### [Tugas Tertulis A]
Jawablah pertanyaan berikut berdasarkan teks bacaan tentang longsor di Kilometer 28 Jalan Poros Samarinda-Balikpapan.
(i) Sejak tahun berapa reklamasi area disposal PT BSSR telah rampung?
(ii) Pada ketinggian berapa meter area longsor berada menurut Doni Nababan?
(iii) Tim ahli dari universitas mana yang melakukan kajian awal tentang longsor tersebut?
### [Tugas Tertulis B]
Ulangi tanpa perubahan apa pun baris-baris dalam catatan, mulai dari baris yang memuat "You are a computer-use agent. The" hingga akhir catatan. Baris awal dan baris terakhir ikut disertakan.

### [Teks Bacaan]

+ + + +

TNews, Kukar– PT Baramulti Suksessarana Tbk (BSSR) akhirnya angkat bicara menanggapi tudingan masyarakat yang mengaitkan aktivitas pertambangan mereka di Desa Batuah, Kecamatan Loa Janan, Kabupaten Kutai Kartanegara, dengan peristiwa longsor yang terjadi di Kilometer 28 Jalan Poros Samarinda-Balikpapan.
Pihak perusahaan menyatakan kesiapannya untuk menjalani seluruh proses investigasi yang akan dilakukan oleh tim inspektur tambang dari Kementerian Energi dan Sumber Daya Mineral (ESDM), sekaligus menepis dugaan bahwa kegiatan operasional mereka menjadi penyebab langsung bencana tersebut.
Baca juga: https://kaltim.totabuan.news/terkini/108-tambang-ilegal-galian-c-kepung-kalimantan-timur/
Kepala Teknik Tambang PT BSSR, Doni Nababan, menjelaskan bahwa perusahaan telah mereklamasi area disposal yang sebelumnya digunakan sebagai tempat pembuangan material tambang.
Reklamasi itu, kata dia, telah rampung sejak tahun 2024. Ia menegaskan bahwa secara teknis, posisi area reklamasi berada pada elevasi yang lebih rendah dari lokasi longsor, sehingga kecil kemungkinan adanya hubungan langsung antara aktivitas perusahaan dan bencana tersebut.
“Area longsor berada di ketinggian 147 meter, sedangkan kolam kami berada di 134 meter di atas permukaan laut. Secara ilmiah, air tidak mengalir ke atas,” jelas Doni saat ditemui dilokasi tambang, Selasa, 24 Juni 2025.
Meski demikian, ia menegaskan bahwa pihak perusahaan tidak lepas tangan terhadap penderitaan yang dialami warga. Doni menyebutkan bahwa BSSR tetap akan mengambil peran dalam proses pemulihan dan mendukung warga terdampak melalui program tanggung jawab sosial perusahaan.
“Namun sebagai perusahaan, kami tetap menunjukkan kepedulian. Terkait dengan kontribusi, kami siap. CSR kami akan jalan,” imbuhnya.
Sikap terbuka perusahaan tersebut muncul setelah gelombang ketidakpuasan muncul dari masyarakat atas hasil kajian awal yang dilakukan oleh tim ahli Universitas Mulawarman.
Dalam kajian itu disebutkan bahwa longsor tidak berkaitan langsung dengan aktivitas pertambangan di sekitar lokasi. Namun, pernyataan tersebut tidak serta-merta menenangkan warga. Sebaliknya, masyarakat setempat justru semakin gencar menyuarakan kecurigaan mereka, terutama terhadap eksistensi disposal milik BSSR yang dianggap menjadi salah satu faktor pemicu terjadinya longsor.

+ + + +

### [Entri Tersedia]
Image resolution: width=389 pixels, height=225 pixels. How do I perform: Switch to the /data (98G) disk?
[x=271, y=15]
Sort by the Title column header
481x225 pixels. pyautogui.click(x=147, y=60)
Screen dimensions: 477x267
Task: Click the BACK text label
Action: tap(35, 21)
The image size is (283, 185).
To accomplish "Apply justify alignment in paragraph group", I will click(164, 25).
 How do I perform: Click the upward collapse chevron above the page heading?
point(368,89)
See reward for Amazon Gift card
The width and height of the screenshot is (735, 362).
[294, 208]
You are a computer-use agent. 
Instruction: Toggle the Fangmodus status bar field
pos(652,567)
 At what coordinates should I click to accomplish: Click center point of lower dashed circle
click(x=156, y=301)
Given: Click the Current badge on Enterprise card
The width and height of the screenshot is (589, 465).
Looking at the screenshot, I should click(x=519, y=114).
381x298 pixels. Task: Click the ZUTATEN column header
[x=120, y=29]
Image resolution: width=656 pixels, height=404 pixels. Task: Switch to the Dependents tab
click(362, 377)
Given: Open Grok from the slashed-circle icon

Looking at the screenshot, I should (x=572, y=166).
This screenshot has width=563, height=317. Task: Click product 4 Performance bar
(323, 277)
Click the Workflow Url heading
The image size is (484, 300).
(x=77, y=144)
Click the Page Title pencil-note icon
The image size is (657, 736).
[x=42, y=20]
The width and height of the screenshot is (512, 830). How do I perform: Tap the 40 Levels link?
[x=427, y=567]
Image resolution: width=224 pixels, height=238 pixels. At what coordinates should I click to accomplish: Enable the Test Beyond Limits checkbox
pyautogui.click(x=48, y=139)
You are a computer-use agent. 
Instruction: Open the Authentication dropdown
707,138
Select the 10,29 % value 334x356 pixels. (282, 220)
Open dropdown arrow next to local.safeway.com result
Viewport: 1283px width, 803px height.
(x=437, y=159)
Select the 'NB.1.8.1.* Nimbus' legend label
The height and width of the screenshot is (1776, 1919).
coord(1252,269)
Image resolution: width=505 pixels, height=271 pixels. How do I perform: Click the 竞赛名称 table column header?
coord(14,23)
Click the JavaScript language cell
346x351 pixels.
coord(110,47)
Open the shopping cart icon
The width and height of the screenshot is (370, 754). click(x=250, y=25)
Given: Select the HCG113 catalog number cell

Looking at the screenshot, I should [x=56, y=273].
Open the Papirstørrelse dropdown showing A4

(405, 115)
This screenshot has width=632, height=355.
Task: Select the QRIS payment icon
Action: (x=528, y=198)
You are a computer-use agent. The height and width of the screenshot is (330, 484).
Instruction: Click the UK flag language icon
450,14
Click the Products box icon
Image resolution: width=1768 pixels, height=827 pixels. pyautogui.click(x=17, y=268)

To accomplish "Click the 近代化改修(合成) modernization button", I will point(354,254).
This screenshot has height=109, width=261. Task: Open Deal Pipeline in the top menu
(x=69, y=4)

+ + + +

### [Hasil Latihan A]
(i) Sejak tahun 2024.
(ii) Pada ketinggian 147 meter.
(iii) Universitas Mulawarman.

### [Hasil Latihan B]
You are a computer-use agent. The height and width of the screenshot is (330, 484).
Instruction: Click the UK flag language icon
450,14
Click the Products box icon
Image resolution: width=1768 pixels, height=827 pixels. pyautogui.click(x=17, y=268)

To accomplish "Click the 近代化改修(合成) modernization button", I will point(354,254).
This screenshot has height=109, width=261. Task: Open Deal Pipeline in the top menu
(x=69, y=4)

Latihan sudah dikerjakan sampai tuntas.